C, a German company, had received a decision in its favour in patent proceedings and the court was required to summarily assess its costs. It was common ground that an average figure of 93.5% was appropriate in terms of the percentage of C’s overall recovery. Arnold J assessed costs (net of the agreed reduction) in the total figure of £458,000. However, he then considered an argument by C premised on the fact that it had had to exchange euros into pounds in order to pay its solicitors’ bills. A schedule of the invoices by C’s solicitors set out the sums that had been paid by C over the course of the proceedings. They illustrated ‘a substantial move in the exchange rate which is adverse to [C] as the paying party’ given that C had been required to exchange euros into pounds in order to pay its bills.

D declined the invitation to make payment in euros. In those circumstances, C sought an order compensating it for the losses suffered as a result of the movement of the exchange rate. D argued that, as a matter of principle, an order for costs was designed to compensate a party for costs incurred in litigating in England and Wales; it should therefore be expressed in sterling regardless of the source of the funds from which the costs were to be paid.

Arnold J rejected that argument, preferring C’s submission that the point of an order for costs was to put the receiving party back into the position it would have been if it had not had to expend the costs. He found, on the basis of the House of Lords decision in Miliangos v George Frank (Textiles) Ltd [1976] AC 443, that a court was not bound to make an order for costs in sterling. Moreover, he found convincing C’s ‘powerful analogy’ between an award of interest on costs and an award of exchange rate losses on costs. The conclusion was that:

‘If it is a foreign company which has had to exchange its local currency into sterling in order to pay costs as the litigation has gone on, then it seems to me in principle the successful party is entitled to be compensated for any additional expenditure it has had to incur as a result of exchange rate losses in the same way as it is entitled to be compensated by way of interest for being kept out of the money.’

Practical arguments identified by D could not deflect from the basic principle identified above, but they did support a cautious approach to quantification in such cases.
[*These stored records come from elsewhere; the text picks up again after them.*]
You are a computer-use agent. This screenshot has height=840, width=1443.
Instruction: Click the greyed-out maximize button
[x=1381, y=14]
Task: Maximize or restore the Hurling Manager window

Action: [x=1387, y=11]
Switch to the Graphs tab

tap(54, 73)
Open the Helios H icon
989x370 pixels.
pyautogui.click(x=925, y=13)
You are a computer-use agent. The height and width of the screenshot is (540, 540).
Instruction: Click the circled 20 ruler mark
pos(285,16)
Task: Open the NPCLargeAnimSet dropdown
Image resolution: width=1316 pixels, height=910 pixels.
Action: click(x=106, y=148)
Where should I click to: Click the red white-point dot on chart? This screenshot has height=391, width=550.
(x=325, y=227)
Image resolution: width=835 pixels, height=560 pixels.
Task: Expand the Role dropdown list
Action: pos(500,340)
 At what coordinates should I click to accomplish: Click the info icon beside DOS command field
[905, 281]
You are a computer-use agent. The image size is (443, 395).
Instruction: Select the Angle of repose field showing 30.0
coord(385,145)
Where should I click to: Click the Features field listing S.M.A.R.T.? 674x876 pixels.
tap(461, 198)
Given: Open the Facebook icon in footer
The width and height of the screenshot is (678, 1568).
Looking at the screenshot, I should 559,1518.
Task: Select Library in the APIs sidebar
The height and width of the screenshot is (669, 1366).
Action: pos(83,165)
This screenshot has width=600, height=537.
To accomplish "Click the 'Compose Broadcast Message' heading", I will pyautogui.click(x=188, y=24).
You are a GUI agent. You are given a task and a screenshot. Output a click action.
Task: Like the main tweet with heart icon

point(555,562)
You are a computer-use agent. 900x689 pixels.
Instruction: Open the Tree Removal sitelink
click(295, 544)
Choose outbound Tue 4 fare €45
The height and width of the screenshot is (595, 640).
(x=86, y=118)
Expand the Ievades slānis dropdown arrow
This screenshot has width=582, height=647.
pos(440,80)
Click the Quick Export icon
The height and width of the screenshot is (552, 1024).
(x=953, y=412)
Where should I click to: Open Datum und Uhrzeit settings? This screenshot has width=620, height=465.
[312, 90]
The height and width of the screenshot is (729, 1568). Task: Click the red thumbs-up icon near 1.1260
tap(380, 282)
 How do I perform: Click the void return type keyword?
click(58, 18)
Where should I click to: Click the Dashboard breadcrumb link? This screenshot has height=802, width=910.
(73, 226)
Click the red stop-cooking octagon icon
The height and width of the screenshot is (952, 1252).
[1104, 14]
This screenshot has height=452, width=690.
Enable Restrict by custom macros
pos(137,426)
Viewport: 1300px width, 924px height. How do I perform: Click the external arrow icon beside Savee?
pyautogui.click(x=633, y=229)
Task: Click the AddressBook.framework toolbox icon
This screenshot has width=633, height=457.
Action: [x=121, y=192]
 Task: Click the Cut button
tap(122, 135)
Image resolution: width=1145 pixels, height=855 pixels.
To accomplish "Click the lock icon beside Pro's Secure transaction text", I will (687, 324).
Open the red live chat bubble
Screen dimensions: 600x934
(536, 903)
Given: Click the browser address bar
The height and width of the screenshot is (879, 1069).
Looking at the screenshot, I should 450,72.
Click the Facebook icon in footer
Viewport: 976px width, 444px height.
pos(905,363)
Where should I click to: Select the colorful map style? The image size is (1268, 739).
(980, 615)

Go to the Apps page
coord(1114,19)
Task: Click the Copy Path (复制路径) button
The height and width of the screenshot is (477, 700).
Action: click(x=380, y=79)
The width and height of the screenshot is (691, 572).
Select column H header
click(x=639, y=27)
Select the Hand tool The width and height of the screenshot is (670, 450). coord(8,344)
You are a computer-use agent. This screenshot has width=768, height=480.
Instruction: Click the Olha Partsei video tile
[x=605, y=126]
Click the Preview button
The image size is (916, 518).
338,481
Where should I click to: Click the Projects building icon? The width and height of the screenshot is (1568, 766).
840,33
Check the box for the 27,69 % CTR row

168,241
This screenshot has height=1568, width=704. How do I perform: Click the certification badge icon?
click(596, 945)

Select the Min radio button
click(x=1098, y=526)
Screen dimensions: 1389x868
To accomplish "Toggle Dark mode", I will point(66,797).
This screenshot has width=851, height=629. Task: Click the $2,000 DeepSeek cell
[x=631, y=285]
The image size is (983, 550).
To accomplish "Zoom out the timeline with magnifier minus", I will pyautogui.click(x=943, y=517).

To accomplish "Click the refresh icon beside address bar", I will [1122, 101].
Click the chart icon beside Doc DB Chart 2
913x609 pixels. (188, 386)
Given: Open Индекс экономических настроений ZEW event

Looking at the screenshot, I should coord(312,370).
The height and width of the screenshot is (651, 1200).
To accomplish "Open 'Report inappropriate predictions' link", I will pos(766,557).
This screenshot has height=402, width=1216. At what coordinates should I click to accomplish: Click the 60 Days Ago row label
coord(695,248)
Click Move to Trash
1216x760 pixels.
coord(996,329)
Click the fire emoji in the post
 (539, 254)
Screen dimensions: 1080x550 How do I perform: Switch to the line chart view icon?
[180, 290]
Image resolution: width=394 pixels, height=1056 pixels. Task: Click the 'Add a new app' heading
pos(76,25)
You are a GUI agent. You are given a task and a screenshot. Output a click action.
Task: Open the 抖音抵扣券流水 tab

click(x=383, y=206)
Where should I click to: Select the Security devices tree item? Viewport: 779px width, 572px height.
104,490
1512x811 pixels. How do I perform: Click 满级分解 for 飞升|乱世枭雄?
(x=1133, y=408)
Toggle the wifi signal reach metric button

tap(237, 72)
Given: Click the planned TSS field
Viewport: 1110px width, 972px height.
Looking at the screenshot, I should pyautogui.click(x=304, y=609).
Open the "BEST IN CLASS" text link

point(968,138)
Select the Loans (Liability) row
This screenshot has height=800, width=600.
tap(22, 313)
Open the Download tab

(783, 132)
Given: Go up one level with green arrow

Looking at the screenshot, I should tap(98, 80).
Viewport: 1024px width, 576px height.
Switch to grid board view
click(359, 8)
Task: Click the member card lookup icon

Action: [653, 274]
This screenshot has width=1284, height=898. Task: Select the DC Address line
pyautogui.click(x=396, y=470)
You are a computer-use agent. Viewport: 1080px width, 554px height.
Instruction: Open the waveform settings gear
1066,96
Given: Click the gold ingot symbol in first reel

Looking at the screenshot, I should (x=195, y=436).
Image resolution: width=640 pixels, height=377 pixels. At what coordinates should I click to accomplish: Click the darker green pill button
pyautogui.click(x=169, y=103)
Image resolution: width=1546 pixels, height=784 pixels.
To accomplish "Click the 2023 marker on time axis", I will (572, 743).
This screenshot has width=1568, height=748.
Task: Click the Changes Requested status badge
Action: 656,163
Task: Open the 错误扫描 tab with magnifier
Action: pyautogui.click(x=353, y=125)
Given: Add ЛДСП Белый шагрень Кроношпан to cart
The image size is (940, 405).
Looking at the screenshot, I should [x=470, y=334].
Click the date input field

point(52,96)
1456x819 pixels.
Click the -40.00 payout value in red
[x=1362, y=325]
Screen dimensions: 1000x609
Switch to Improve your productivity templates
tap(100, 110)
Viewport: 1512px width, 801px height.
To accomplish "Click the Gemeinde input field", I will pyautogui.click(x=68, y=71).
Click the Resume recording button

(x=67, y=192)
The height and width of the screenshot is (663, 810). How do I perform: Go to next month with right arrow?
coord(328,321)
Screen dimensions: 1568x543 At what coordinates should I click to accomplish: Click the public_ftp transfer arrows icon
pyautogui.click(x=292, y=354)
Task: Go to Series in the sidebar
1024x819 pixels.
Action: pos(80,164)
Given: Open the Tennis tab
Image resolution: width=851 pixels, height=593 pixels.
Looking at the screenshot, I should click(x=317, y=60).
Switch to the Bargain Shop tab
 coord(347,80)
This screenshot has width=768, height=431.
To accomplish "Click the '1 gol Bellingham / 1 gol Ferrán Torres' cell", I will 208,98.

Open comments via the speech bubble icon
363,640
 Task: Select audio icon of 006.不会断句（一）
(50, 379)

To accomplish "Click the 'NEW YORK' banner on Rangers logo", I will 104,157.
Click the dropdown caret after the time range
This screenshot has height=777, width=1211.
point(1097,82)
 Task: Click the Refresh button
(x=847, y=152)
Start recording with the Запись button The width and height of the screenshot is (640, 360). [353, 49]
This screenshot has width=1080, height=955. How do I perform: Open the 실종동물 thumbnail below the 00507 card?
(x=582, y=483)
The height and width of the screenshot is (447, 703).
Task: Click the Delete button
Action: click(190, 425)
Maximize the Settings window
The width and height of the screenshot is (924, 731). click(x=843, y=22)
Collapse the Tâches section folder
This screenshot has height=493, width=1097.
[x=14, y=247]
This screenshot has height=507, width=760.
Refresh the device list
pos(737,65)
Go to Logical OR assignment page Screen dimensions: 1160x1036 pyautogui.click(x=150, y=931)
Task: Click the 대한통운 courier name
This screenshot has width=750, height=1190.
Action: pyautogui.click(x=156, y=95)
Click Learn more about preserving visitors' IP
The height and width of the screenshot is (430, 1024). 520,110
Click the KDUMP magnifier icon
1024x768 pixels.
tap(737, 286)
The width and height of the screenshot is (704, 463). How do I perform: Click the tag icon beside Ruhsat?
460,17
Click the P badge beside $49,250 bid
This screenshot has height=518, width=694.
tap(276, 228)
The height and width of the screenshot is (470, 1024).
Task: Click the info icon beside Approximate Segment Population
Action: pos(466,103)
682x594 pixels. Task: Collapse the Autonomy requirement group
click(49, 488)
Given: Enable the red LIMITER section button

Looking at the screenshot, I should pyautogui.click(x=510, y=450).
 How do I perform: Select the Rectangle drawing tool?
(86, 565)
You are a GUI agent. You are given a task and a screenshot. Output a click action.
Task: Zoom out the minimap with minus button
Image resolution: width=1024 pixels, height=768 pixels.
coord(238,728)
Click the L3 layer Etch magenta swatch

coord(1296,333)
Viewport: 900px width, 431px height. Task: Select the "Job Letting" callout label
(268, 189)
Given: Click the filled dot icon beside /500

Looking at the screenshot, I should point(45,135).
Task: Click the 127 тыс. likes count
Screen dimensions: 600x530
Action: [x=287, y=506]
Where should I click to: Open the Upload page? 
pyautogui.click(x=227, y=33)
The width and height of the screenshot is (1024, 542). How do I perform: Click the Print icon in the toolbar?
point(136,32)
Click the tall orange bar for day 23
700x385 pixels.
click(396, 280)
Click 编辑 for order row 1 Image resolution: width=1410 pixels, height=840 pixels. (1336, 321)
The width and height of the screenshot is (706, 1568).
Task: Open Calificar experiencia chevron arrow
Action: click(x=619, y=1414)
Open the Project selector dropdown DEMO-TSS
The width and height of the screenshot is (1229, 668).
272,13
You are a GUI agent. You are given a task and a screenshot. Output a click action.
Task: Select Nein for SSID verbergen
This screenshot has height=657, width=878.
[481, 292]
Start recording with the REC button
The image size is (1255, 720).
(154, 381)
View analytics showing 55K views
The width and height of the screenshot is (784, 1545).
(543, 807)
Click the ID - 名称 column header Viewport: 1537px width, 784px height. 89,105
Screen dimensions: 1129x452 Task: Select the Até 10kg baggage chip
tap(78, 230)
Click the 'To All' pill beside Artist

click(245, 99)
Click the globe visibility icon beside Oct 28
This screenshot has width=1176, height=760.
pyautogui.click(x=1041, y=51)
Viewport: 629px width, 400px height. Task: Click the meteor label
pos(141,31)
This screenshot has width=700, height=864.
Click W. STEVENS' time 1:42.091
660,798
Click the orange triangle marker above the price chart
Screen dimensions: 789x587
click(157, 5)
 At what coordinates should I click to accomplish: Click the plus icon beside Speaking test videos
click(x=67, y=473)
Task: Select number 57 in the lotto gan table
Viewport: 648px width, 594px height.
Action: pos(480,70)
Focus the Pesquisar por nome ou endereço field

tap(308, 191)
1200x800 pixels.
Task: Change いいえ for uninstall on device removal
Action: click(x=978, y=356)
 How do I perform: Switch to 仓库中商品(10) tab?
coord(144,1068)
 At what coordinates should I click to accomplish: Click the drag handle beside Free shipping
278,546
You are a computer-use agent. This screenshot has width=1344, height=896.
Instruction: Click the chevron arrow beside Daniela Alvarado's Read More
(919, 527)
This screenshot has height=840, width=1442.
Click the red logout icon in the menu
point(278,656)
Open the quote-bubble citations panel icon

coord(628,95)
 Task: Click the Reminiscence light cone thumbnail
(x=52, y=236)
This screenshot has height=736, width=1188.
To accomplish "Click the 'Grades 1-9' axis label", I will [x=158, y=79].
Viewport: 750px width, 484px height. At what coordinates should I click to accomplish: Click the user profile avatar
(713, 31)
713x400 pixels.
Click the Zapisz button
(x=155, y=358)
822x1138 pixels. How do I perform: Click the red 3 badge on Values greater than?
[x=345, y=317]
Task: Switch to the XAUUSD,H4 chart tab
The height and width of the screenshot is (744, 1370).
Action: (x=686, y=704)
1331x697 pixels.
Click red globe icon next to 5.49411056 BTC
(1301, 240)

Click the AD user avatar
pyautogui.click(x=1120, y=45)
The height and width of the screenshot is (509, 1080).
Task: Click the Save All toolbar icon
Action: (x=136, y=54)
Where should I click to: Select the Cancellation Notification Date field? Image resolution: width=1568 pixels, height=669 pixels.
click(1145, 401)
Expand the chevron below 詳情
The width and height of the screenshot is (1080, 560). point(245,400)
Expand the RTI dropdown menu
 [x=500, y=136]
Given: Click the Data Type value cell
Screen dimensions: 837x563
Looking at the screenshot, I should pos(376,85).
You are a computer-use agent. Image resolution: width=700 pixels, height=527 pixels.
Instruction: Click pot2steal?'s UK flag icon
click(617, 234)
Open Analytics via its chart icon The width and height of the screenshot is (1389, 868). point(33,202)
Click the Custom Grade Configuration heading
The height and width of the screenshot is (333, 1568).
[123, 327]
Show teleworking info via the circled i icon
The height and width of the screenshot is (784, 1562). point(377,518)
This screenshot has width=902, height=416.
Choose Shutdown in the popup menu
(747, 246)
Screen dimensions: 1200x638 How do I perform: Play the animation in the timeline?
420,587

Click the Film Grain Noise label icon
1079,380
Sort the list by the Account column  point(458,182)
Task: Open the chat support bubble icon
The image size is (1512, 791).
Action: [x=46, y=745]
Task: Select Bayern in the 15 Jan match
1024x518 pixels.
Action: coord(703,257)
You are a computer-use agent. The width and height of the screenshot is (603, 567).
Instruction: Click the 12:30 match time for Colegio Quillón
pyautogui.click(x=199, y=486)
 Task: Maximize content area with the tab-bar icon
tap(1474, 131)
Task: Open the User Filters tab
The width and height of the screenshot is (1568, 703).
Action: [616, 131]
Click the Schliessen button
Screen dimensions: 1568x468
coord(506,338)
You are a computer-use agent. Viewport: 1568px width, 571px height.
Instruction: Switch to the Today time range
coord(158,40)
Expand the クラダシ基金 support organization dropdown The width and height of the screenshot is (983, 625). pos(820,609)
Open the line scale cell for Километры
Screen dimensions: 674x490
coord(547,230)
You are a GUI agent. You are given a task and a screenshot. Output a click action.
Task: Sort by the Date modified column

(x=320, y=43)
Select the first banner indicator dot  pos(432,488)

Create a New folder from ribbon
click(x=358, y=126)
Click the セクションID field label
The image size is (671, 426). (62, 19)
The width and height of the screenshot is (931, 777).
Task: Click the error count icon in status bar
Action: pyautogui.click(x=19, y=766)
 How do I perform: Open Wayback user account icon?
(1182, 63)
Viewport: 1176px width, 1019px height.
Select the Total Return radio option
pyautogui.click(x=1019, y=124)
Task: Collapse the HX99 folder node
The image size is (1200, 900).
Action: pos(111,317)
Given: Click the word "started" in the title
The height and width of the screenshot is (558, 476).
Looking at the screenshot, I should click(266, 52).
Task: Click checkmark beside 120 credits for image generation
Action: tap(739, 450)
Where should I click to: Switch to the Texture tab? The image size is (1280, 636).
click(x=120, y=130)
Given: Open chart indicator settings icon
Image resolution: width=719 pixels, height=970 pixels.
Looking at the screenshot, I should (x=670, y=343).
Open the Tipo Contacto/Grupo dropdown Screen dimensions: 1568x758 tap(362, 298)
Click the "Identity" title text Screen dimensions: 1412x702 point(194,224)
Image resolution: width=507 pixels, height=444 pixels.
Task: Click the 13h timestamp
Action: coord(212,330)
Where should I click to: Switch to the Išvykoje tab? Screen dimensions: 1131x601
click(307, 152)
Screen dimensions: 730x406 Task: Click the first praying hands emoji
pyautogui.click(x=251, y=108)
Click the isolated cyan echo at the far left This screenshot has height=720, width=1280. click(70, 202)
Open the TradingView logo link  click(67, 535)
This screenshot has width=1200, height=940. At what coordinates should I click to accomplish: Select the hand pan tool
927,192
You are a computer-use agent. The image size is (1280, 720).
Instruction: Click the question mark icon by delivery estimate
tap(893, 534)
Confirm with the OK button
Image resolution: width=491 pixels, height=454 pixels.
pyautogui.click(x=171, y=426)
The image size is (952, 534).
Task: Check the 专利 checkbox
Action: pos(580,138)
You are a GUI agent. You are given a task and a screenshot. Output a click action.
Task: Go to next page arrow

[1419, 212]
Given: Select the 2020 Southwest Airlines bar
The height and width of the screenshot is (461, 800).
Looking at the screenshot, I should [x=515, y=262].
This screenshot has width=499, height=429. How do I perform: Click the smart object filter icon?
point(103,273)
Arnold J accepted that he would not be in a position to predict what the exchange rate would be at the date of payment.

The approach he adopted was therefore as follows:

  • C calculated its exchange rate loss at €29,602, which equated to £25,193.
  • Applying the agreed percentage figure of 93.5%, that gave a figure of £23,555.
  • Arnold J rounded this figure down again, this time to £20,000, to recognise the possibility that by the date of payment the exchange rate would have appreciated again.